The film includes accounts of other suspected war crimes. A Libyan farmer describes how mercenaries kidnapped his father and three brothers and later gunned them down. This eyewitness survived by playing dead but managed to glimpse the killers. His testimony, together with footage of Wagner fighters, allows the BBC to identify one suspected killer – a mercenary previously accused of executing Ukrainian prisoners in the Donbass conflict.
The killing of prisoners is also a war crime. Mohammed, a young veteran from Libya’s government forces, recounts how his soldiers were overwhelmed by Russian fighters who were better equipped and more professionally trained. He explains how his men tried to surrender, only to be gunned down in cold blood. Four of them are still missing, presumed to have been executed by Wagner mercenaries.

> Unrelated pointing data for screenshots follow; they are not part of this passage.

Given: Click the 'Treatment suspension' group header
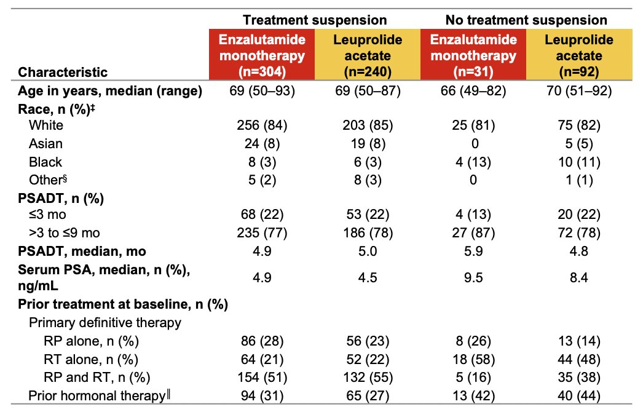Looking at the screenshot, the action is click(x=315, y=20).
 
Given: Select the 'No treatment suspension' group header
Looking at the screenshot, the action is click(x=526, y=20).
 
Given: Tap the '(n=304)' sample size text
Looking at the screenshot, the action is click(x=262, y=71).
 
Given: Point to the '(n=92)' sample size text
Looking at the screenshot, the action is click(x=579, y=71).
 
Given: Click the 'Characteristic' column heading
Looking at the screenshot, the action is click(x=63, y=72).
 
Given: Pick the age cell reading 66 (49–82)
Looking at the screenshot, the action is click(x=473, y=90).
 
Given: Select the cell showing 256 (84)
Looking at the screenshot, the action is click(x=262, y=125).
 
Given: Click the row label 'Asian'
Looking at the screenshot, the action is click(x=46, y=144).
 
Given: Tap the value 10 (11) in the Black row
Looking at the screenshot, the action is click(x=579, y=162).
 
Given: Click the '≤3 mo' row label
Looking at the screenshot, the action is click(x=47, y=214).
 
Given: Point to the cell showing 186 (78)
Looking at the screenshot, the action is click(x=368, y=232).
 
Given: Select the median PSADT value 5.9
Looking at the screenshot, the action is click(x=473, y=251).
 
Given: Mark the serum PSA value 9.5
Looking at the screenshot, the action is click(x=473, y=277).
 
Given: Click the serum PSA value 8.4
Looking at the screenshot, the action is click(x=579, y=277).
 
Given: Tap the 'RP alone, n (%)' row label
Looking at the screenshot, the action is click(x=91, y=341).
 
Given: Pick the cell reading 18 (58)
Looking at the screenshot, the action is click(x=473, y=360).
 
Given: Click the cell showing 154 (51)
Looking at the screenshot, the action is click(x=262, y=377).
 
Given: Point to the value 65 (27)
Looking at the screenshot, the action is click(x=368, y=395).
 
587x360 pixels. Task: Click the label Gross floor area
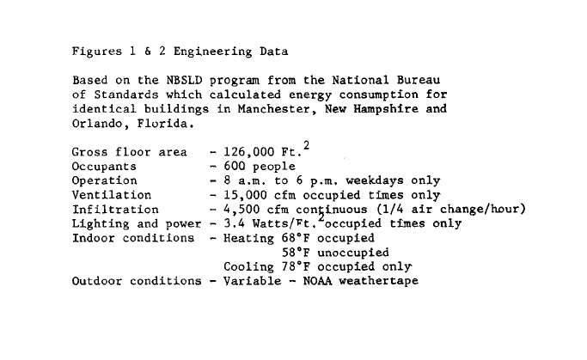pos(122,152)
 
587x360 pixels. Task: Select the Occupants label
pos(104,167)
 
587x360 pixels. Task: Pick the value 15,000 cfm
pos(260,195)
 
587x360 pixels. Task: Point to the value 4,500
pos(242,210)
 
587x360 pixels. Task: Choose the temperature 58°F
pos(297,253)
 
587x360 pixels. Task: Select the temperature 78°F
pos(297,267)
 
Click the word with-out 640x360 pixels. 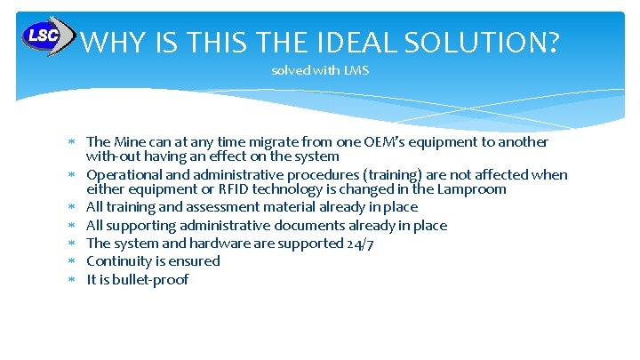[x=112, y=156]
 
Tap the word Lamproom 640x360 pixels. [x=475, y=188]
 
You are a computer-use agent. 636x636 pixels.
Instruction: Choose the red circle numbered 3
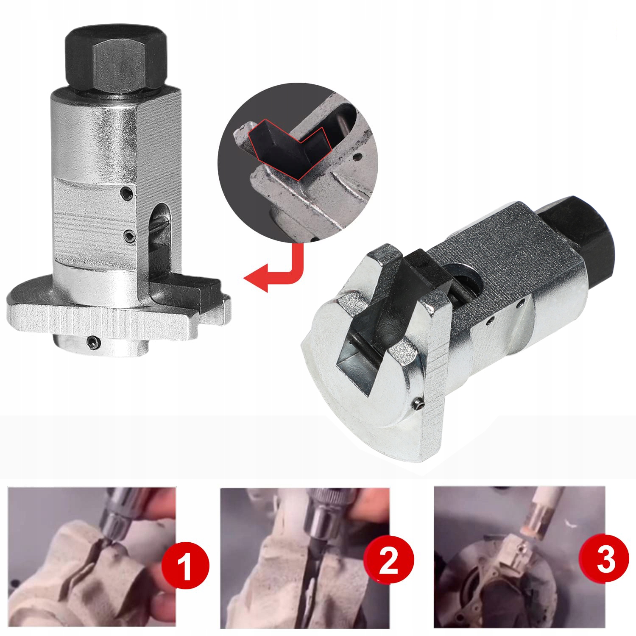[x=606, y=559]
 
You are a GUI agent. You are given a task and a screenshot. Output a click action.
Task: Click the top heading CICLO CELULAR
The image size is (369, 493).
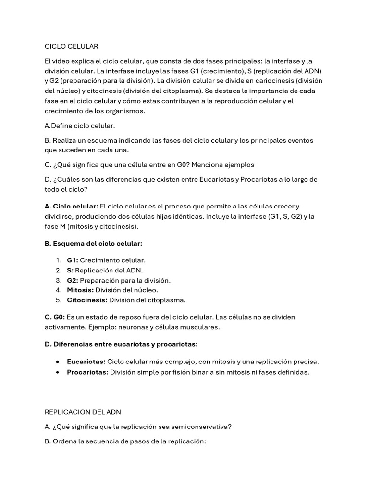pyautogui.click(x=71, y=46)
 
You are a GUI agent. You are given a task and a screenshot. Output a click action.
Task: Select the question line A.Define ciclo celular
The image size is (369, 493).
pyautogui.click(x=80, y=126)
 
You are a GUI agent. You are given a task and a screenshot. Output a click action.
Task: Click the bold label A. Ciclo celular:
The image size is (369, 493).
pyautogui.click(x=71, y=206)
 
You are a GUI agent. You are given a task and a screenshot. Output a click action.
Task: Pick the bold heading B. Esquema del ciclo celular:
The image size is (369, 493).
pyautogui.click(x=93, y=244)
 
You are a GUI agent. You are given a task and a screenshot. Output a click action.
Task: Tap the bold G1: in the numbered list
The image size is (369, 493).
pyautogui.click(x=73, y=260)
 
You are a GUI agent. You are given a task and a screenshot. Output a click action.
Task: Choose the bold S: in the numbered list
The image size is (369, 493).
pyautogui.click(x=70, y=270)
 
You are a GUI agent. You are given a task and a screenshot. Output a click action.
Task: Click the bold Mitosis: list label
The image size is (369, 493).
pyautogui.click(x=80, y=290)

The BBC has obtained documents linking Wagner’s mercenaries in Libya to Evropolis, a Russian company reported to be a beneficiary of contracts for oil and gas field developments in Syria. Evgeny Prigozhin, a Russian oligarch under US sanctions, has been linked to both Evropolis and Wagner by the Russian media and foreign intelligence sources. He denies these connections.
One of the documents is a request for military equipment for Wagner’s continued operations in Libya. It was addressed to an unnamed Director General, believed to be Prigozhin. A military analyst tells the BBC how the document suggests that, contrary to official Russian denials, such state-of-the-art technology would only be available from the Russian military.